Problem statement ▸
Extract each line of the records that contains the word "Open".

———

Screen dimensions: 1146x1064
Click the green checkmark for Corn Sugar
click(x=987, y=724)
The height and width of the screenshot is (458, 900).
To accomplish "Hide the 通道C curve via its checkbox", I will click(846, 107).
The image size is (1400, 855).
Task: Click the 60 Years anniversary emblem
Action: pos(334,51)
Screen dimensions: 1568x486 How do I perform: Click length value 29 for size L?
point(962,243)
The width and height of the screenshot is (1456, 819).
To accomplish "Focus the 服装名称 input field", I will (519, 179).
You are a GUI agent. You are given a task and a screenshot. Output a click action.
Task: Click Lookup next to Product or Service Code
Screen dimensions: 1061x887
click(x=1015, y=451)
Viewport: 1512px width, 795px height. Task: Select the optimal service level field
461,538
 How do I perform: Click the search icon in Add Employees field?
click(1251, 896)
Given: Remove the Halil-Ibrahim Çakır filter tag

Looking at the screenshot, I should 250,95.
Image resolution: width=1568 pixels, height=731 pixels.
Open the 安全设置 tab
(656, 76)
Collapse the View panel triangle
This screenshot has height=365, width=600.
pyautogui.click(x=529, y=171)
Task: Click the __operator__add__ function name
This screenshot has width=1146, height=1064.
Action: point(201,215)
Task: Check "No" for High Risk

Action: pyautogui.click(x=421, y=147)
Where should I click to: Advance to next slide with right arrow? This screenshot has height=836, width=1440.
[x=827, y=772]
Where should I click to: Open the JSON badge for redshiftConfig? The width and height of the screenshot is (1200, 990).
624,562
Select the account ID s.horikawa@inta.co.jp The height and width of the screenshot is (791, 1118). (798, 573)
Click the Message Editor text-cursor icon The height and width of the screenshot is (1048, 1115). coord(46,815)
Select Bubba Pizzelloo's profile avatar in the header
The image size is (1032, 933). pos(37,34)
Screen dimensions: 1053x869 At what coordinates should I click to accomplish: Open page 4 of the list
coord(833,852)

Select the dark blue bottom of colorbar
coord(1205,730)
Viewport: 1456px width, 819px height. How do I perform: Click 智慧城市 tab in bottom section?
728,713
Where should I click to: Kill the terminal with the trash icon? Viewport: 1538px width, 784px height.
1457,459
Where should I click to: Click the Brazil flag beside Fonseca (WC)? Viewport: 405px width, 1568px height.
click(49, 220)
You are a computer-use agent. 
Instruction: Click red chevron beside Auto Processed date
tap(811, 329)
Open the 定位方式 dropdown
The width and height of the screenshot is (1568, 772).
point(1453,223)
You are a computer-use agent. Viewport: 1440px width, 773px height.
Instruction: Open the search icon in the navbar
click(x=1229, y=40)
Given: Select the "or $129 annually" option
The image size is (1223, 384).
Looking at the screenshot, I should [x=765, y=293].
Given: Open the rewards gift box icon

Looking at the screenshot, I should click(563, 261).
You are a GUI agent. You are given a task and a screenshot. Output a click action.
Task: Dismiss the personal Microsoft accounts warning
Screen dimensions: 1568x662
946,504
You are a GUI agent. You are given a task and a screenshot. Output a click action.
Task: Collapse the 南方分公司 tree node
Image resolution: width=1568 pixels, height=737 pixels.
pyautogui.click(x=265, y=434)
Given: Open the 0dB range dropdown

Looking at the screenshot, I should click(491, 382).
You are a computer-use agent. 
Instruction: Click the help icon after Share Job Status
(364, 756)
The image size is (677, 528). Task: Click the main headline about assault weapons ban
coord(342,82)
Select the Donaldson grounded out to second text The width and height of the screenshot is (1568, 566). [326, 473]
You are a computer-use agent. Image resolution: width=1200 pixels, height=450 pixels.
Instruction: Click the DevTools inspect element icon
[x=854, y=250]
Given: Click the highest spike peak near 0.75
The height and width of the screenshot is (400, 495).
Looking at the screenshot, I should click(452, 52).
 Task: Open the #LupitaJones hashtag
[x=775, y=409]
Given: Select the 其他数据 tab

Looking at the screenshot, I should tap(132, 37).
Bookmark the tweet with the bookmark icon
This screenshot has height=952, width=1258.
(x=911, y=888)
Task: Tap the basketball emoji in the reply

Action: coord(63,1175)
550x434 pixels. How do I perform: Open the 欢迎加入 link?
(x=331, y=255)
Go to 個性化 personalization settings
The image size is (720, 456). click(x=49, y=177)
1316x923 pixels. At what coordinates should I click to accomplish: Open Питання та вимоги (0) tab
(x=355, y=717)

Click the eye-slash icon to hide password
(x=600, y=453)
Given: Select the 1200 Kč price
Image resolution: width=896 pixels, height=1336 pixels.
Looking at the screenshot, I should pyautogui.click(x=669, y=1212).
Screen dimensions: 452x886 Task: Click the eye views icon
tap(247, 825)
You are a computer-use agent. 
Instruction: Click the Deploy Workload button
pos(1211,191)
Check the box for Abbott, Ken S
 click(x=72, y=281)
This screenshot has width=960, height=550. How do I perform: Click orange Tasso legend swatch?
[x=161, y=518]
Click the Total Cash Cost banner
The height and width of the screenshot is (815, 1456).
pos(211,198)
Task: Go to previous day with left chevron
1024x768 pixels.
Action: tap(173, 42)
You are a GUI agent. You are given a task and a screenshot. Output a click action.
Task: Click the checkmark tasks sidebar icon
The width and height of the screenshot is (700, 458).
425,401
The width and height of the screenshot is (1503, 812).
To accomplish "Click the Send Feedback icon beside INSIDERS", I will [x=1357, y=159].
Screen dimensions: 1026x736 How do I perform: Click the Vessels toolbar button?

———

Answer for the task ▸
Open the 安全设置 tab
Where should I click to: Open the JSON badge for redshiftConfig? The width and height of the screenshot is (1200, 990).
Screen dimensions: 1053x869 At what coordinates should I click to accomplish: Open page 4 of the list
Open the 定位方式 dropdown
Instruction: Open the search icon in the navbar
Given: Open the rewards gift box icon
Given: Open the 0dB range dropdown
 Task: Open the #LupitaJones hashtag
550x434 pixels. How do I perform: Open the 欢迎加入 link?
1316x923 pixels. At what coordinates should I click to accomplish: Open Питання та вимоги (0) tab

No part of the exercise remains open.